魔王、なぜか冒険者学校の先生になって、英雄の子孫を鍛え直す

しーとみ@映画愛好家

担任砲

「溶解してあげるわ。浄焔セイクリッド・ブレイズ!」
「ぎゃははははーっ! 来やがれ!」




 二人は同時に、引き金を引く。


 ランチャーの銃身が、エステルのブロードソードに噛みついた。
 ドゴン! という音が鳴り響く。
 ブロードソードに蓄積されていた魔力が、銃身の魔力石と呼応して一気に爆発する。


 放出された魔力は、太陽のような熱光線と変化した。


 放たれた光芒は黄金色の不死鳥を象って、担任に迫る。


 対する担任の銃撃は、さしずめ『担任砲』と呼べばいいか。
 放出されたのは真っ黒い濁流だ。
 影と呼ぶには質量が容赦ない。紫電とたとえるには魔素が濃すぎる。




 二つの熱が衝突し、大爆発を起こした。


 エステルが、爆風に耐えられず仰向けに飛ばされる。
「ギャハハハー!」
 さらに軽い担任も、地面を転がっていった。何が愉快なのか、終始笑っている。


 マノンも吹き飛ばされた。尻餅をつきながらも、どうにか立ち上がる。




 エステルと担任との間に、火柱が上がっていた。


 互角とは言い難いが、それでもエステルは担任砲を防いだらしい。


 とはいえ、両者には決定的な差があった。


 エステルは満身創痍である。玉のような汗を流し、息も荒い。


「おらおら、どうした? オレ様を殺してくれるんじゃなかったのか? ああ?」
 対する担任は、もう一発を撃つ構えを取っていた。


「バカに、しないで!」
 なおも、エステルはランチャーを構え、命を絞り出そうとする。


 もう、あれだけの攻撃をするのは不可能だ。
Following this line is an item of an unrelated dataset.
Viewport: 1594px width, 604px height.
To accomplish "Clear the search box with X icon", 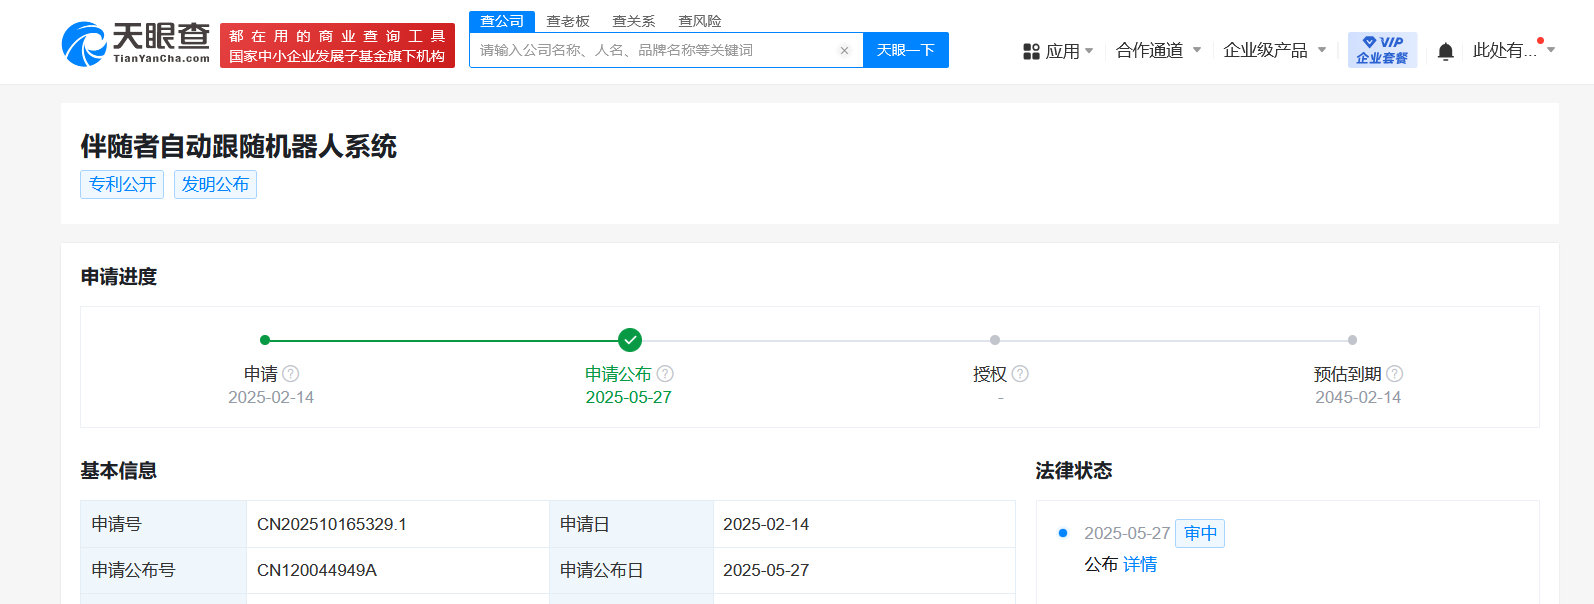I will [x=844, y=51].
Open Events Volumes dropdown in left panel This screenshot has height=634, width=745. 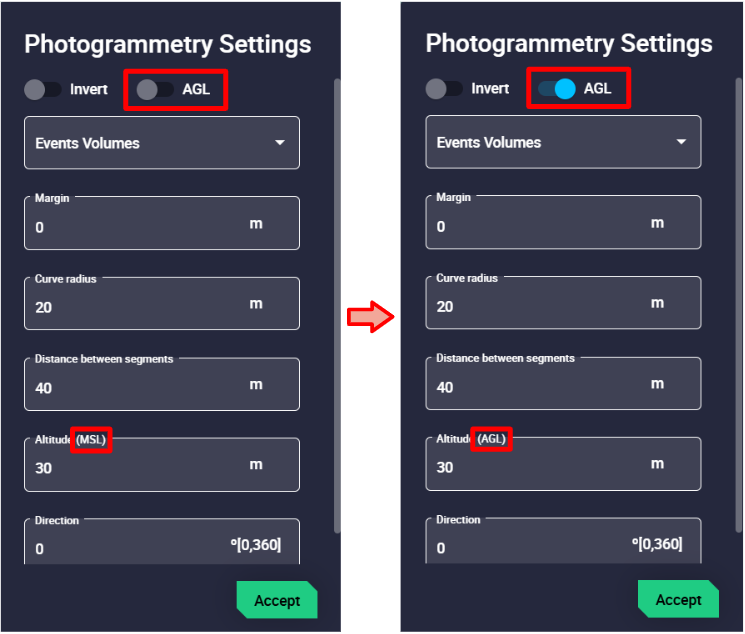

マノンでさえ分かるのに。


「勝負あり!」
 見かねたウスターシュ校長が、手をあげて戦いを止めた。


「ちょっと、まだ終わっていないわ! 止めないでよ、おじいさま!」
 無理矢理立とうとしたが、エステルはランチャーにもたれ掛かって、膝を崩す。
 祖父を校長という余裕さえなく。


「もうやめよう、エステル。これ以上やったら死んじゃうよ」


「死んでも構わないわ! このゴブリンのせいでお母さんは笑いものになった!」
 燃えさかる瞳だけは、光を失っていない。


 しかし、エステルが限界なことは、友人であるマノンには痛いほど分かった。


「そのおかげで、オマエのおっかさんは、今のダンナと知り合えたんだろ?」


「くっ、ゲスの勘ぐりよ!」
 担任の言葉に、エステルが苛立ちをぶつける。


 確かに砂礫公されきこうは、エステルの母親を慰めてくれたというが。


「つまりよぉ。オレ様がいなかったら、二人は素直になれなかったってことだよな?」


「だったら、なんだっていうのよ?」


「オレ様がお前さんのお袋をボコったおかげで、二人の間にお前さんが生まれた」


 ニッと笑った後、担任はふと、優しい顔になる。